The Salem Witch Trials remain a source of fascination and horror, as well as a reminder of the dangers of intolerance, fear, and mob mentality. The Salem Athenaeum, partnering with the Peabody Essex Museum, presents an evening of poetry responding to this resonant and dark era in our colonial history. Join us on Saturday, March 20, at 7:00 pm, to hear award-winning poets Mandy Gutmann-Gonzalez, James R. Scrimgeour, and Cindy Veach read from their work that gives voice to the victims of this time.

 

Mandy Gutmann-Gonzalez, a poet and novelist from Vilches, Chile, is the author of the novel La Pava (Ediciones Inubicalistas, 2016). They hold an MFA in Poetry from Cornell University and teach creative writing at Clark University. Their current documentary poetry project on the Salem Witch Trials, Salem Songs, treats the court examination as poetic form, a hybrid of legal language and lyric utterance.

 

 

James R. Scrimgeour is Professor Emeritus at Western Connecticut State University. He has published ten books of poetry and a critical biography of Sean O’Casey.

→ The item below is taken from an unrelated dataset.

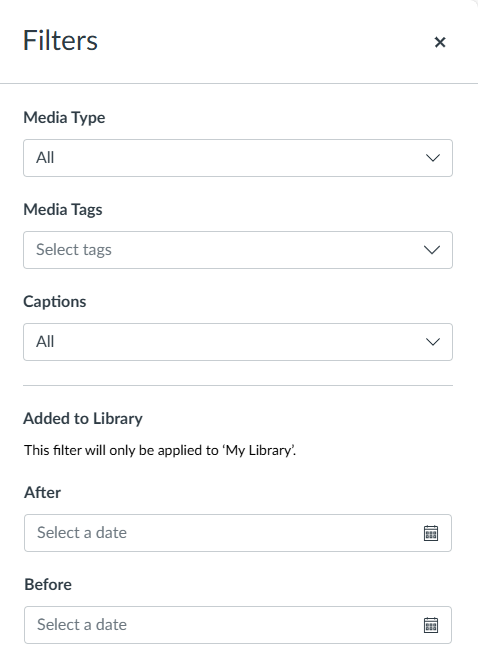Click the 'My Library' filter note text

[x=160, y=450]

His most recent book, Voices of Dogtown: Poems Arising Out of a Ghost Town Landscape (Loom Press, 2019), was listed as a “must read” by the Massachusetts Center for the Book.

 

 

Cindy Veach is the author of Her Kind (CavanKerry Press, forthcoming) and Gloved Against Blood (CavanKerry Press), a finalist for the Paterson Poetry Prize and a Massachusetts Center for the Book ‘Must Read.’ Her poems have appeared in the Academy of American Poets Poem-a-DayAGNI, Michigan Quarterly Review and elsewhere.